(Collected data)
****
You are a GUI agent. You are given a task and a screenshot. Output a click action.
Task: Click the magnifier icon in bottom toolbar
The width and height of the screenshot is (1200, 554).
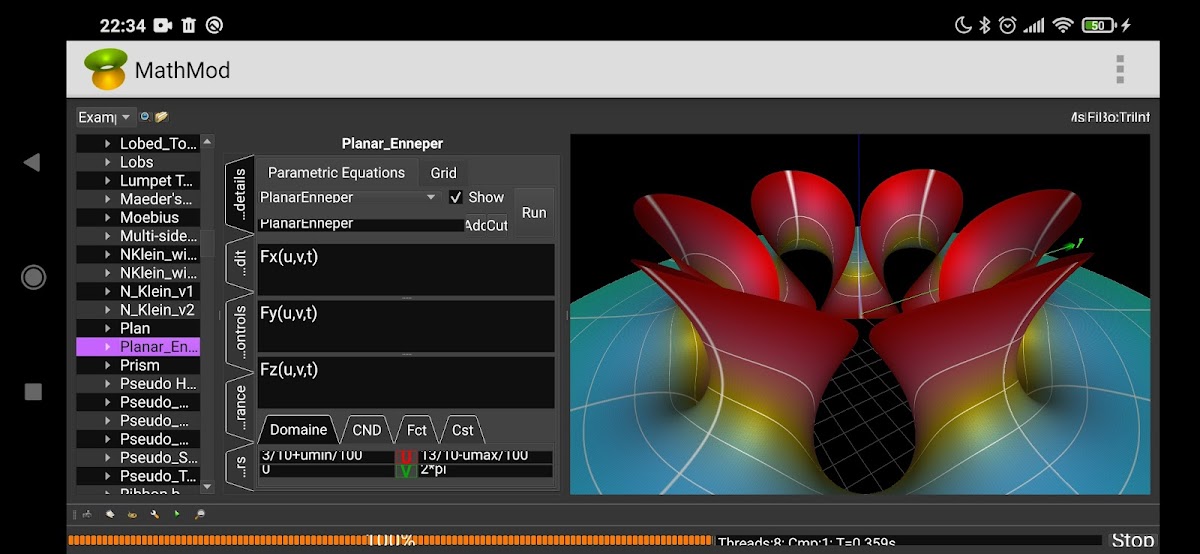click(200, 514)
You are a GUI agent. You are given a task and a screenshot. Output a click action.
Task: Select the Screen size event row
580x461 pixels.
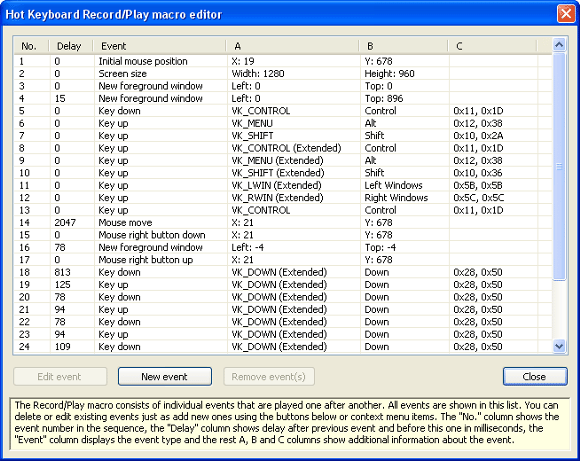point(283,74)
****
▸ **Problem requirements**:
Could you give all the records again, exactly, minus the pictures?

▸ **Response to the exercise**:
You are a GUI agent. You are given a task and a screenshot. Output a click action.
Task: Click the magnifier icon in bottom toolbar
The width and height of the screenshot is (1200, 554).
click(200, 514)
You are a GUI agent. You are given a task and a screenshot. Output a click action.
Task: Select the Screen size event row
580x461 pixels.
point(283,74)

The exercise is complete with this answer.